If I refer to landscape directly in my work using a specific or descriptive element from what is around me, it’s more likely to be an urban one, since this is the scenery that resonates with me. Landscape, or more correctly in my case, surrounding, does inspire me but more as an emotional landscape or political one, which actually means that the surrounding serves me as a metaphor. The different places I had experienced influenced me and allowed me to explore my range as a poet, to discover the different aspects in my experiences. So for instance, when I write about the 7–11 chain stores in North America and the immigrants who work there, it allows me to explore an emotional state of being uprooted and its political outcomes. And when I write a series of poems in English about the trees I see from my office window in Israel, I explore the themes that are closely related actually to being uprooted but have a different point of you on them. I am the only one who is aware that noticing trees to this extent is something I gained from my Canadian experience, and that being sensitive to minorities, such as the ones who are exploited when they work at places such as 7‑Eleven, is taken from having the experience of living in Israel.
- Recours au Poème defends the idea that poetry is at the same time a political action and a revolutionnary metapoetics – what do you think of this position ?
Yes, I agree with this idea and guess I have my own version of it. First of all, on some level, poetry is always about language, the possibilities it can offer and so forth. And yes, at the same time, it is a political act as many of the arts are, dealing with ethics and aesthetics, using its ability to look closely at langue itself and how it constructs relationships with the political.
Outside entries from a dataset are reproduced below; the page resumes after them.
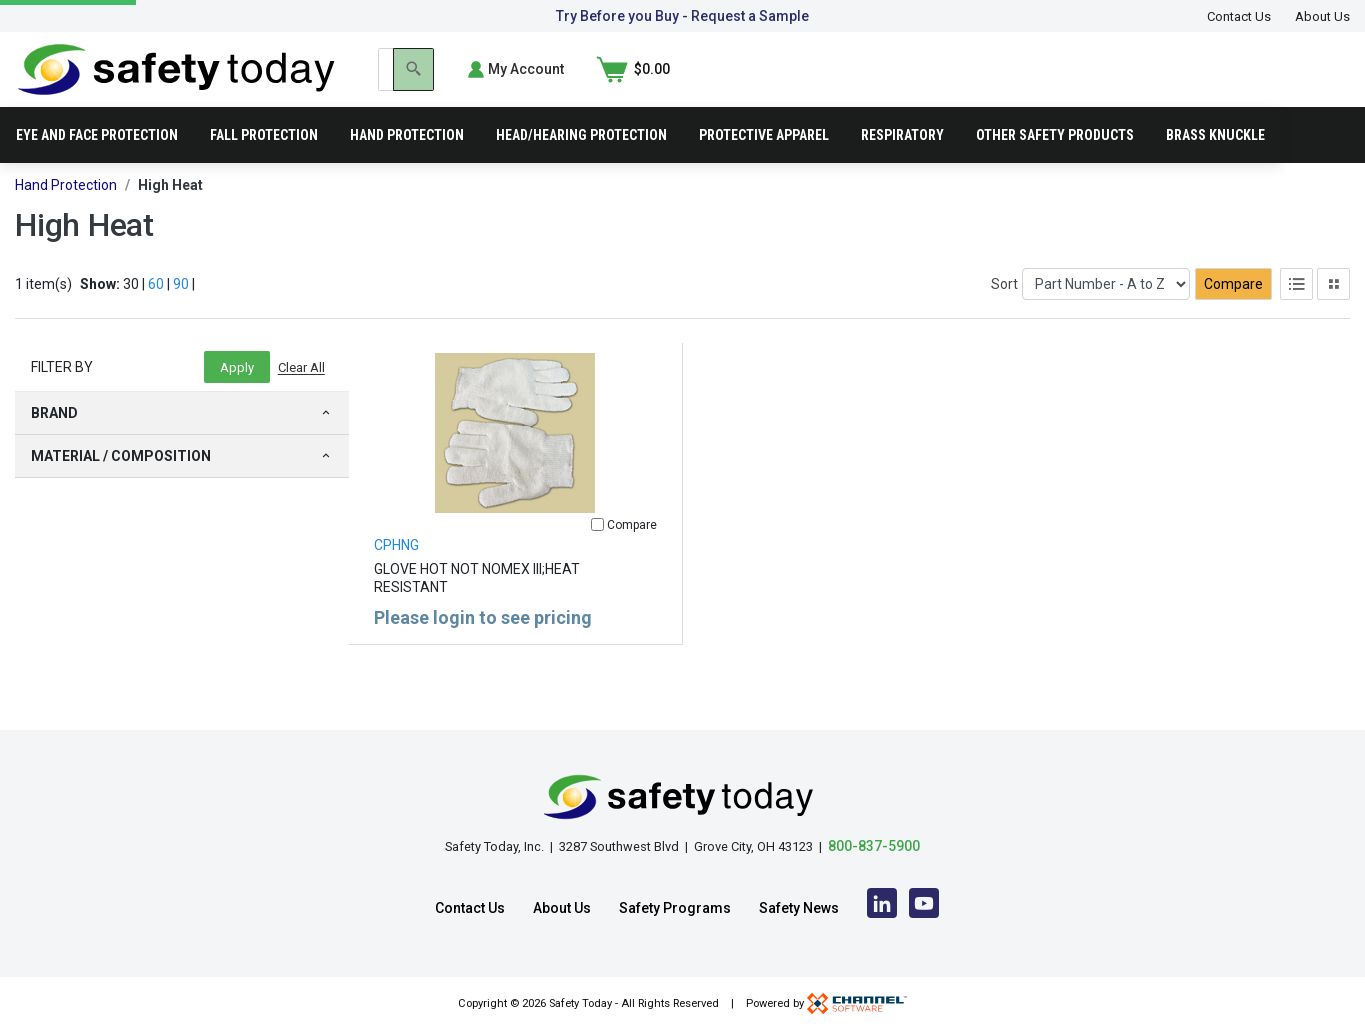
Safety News (799, 908)
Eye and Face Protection (97, 164)
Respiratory (902, 164)
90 (181, 313)
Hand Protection (407, 164)
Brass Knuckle (1215, 164)
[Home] (176, 82)
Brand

As an Israeli poet, whether or not I want to refer to politics directly or indirectly, the act of writing poetry itself has its own characteristics of a political act. In a state such as Israel, where occupying space is a sorrowful issue, occupying space on the page for writing poetry is itself a statement. No wonder I titled my English poetry chapbook Living on a Blank Page. I feel that Israeli poets of my generation tend to take their writing to more intimate territories than national ones, which might be different than the generation before us. But it is still a political protest against living in a place where the state nationalizes the individual and the reality draws you time and again from your private life to the nation’s ones, as if attempting to recruit you to the national agenda of the state. Private life in Israel is always “interrupted” by a war, a bombing, an exploitation of Palestinians if you belong to those who care about it. It is felt everywhere, in the culture, on the street even, that feeling that there’s no respect for your personal space and even your rights as a human being, and even more so, as a woman in my case. It can be deceiving because it is seemingly a democratic country but the culture of war and survival fight is always in the air. In this power struggle between the self and the country, poetry has a lot to say, even just by choosing to be written.